→ Page:
┌──
DETROIT, Michigan – Honda’s future bestseller, the Civic-based fifth-generation CR-V is slightly bigger and slightly more premium with a new Touring top-trim level. The 2017 Honda CR-V EX, EX-L, and Touring also comes with the latest Civic’s 1.5-liter turbocharged direct-injection I-4. The engine produces 190 hp and 179 lb-ft of torque in the new CUV, which goes on sale in December.
More important than any of that is the CR-V’s audio system volume control, which once again takes the form of an old-fashioned plastic knob, positioned on the lower left corner of the redesigned flat screen. The 2017 CR-V is the first Honda to regain these useful knobs — the rest of the lineup will as well when each model is updated. If only had Honda doubled our pleasure by doing the same for the audio system’s channel control, we wouldn’t have to move our eyes away from the road just to change radio stations. But at least we’ll be able to safely turn the volume up or down.
For such a thorough redesign, the 2017 Honda CR-V looks very familiar, as you’d expect from a company that spent decades updating and upgrading Accords and Civics without alienating loyal customers. Beside its most excellent radio volume control knob, which we’ll mention early and often in order to drive the point home to competing automakers unwilling to concede how bad an idea a touch-screen control is (even with redundant controls in the steering wheel, which still often require the driver to look away from the road), the Generation V CR-V gains two inches of rear legroom thanks to the latest Civic platform.
Its cargo capacity is up nearly 10 inches from the back of the front seats to the tailgate with the back seat down, because Honda has re-engineered the second row to fold flat without having to flip up and forward the rear seat cushion.
Honda benchmarked the BMW X3 for dynamics, says Jeff Conrad, the Honda brand’s senior vice president and general manager in North America. What that means, product planner Alice Lee says, is that performance in the snow and other harsh weather conditions is improved and the steering has a more linear feel.
Front and rear track are wider which, with the 1.6-inch longer wheelbase, gives the CR-V a bigger “footprint,” giving it a leg up on future corporate average fuel economy standards), and wheels are now either 17 inches (LX) or 18 inches (EX, EX-L, Touring) in diameter. With the CR-V now using Honda’s Advanced Compatibility Engineering (ACE) construction, designers were able to thin out the a-pillars for better visibility without sacrificing rollover protection.
It comes with an expanded version of the company’s stepping-stones to autonomy, called Honda Sensing. Other standard features include remote engine start, heated mirrors, and on the top-trim Touring model, hands-free, kick-under-the-rear-bumper tailgate opener. The daytime running lamps are now LED, with the Touring also receiving LED headlamps and taillamps.
Oh, and don’t forget that radio volume control knob.
└──
→ Written exercise: In the CR-V review, why does cargo length grow by nearly 10 inches when the back seat is down? Explain in one to three sentences.

→ Given information:
┌──
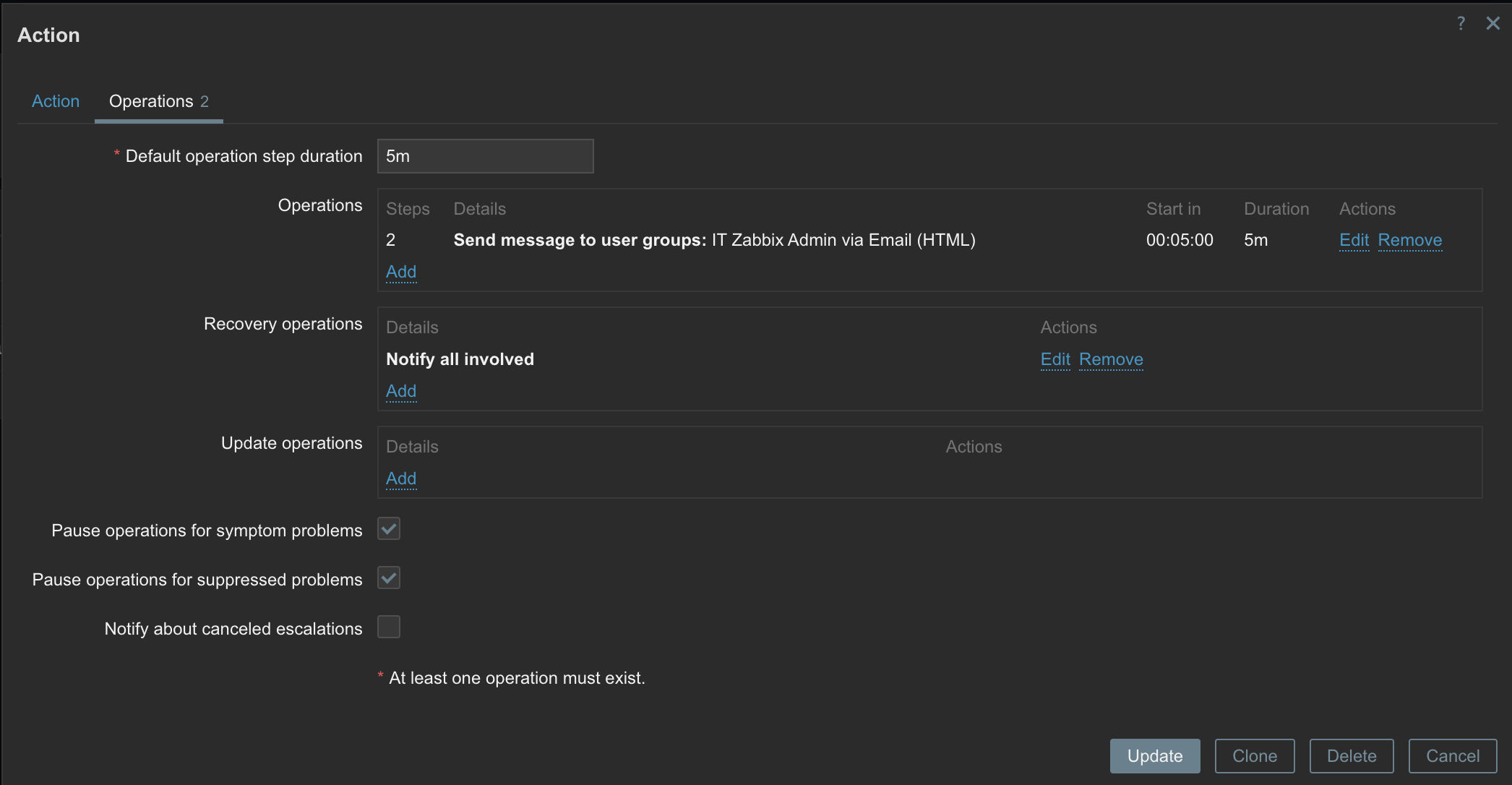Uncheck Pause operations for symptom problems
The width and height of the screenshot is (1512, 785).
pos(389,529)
└──
┌──
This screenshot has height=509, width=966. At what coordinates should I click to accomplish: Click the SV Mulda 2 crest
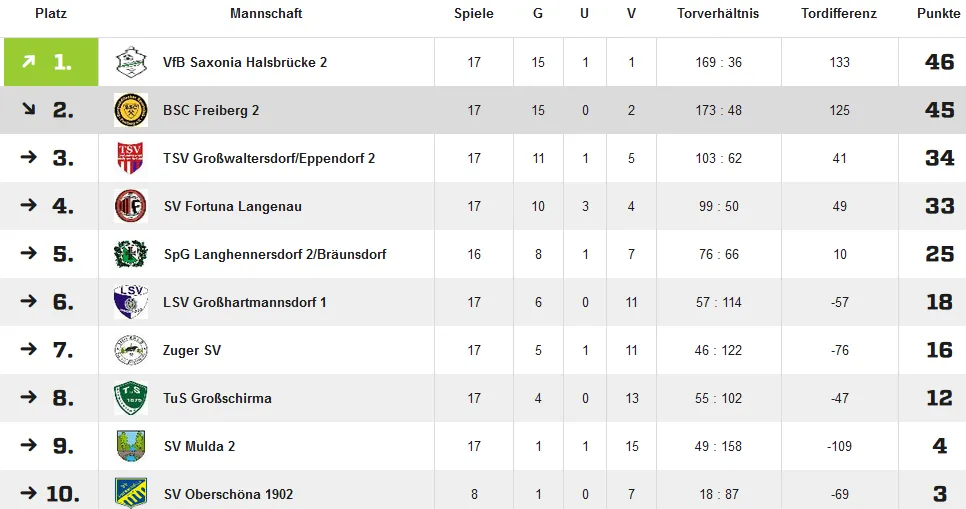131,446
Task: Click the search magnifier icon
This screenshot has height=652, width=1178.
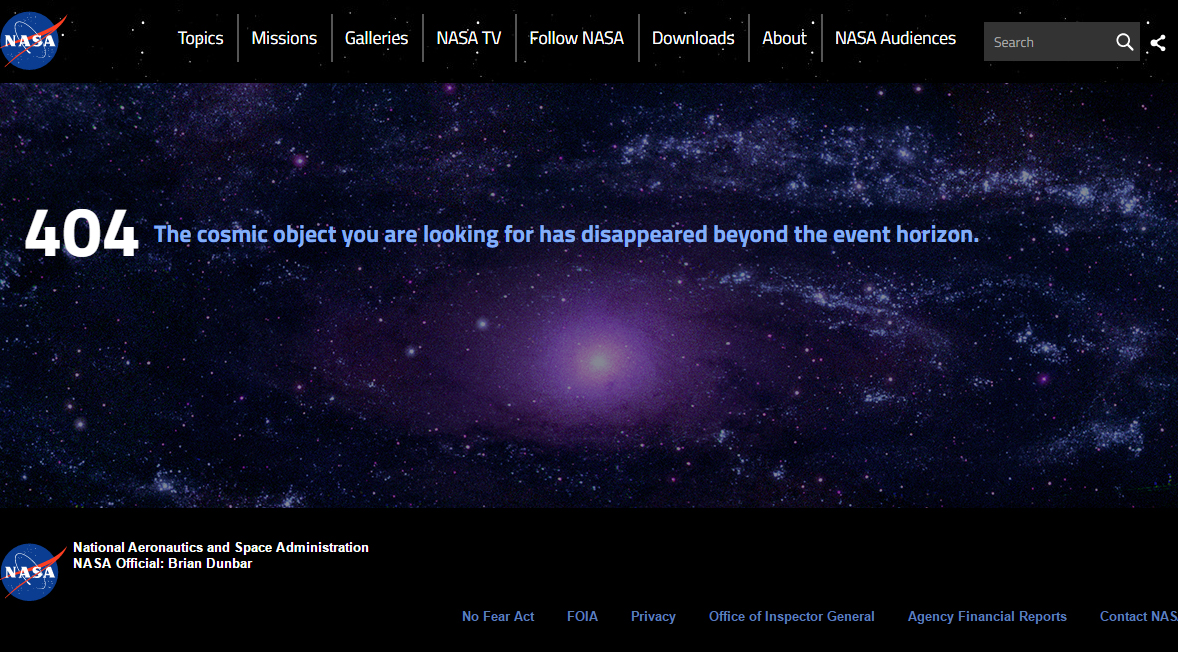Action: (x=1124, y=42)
└──
┌──
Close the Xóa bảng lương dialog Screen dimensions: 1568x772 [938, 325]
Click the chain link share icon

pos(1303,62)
└──
→ Exercise response: Honda re-engineered the second row so that it folds flat without the rear seat cushion first having to be flipped up and forward. This adds nearly 10 inches of cargo length from the back of the front seats to the tailgate.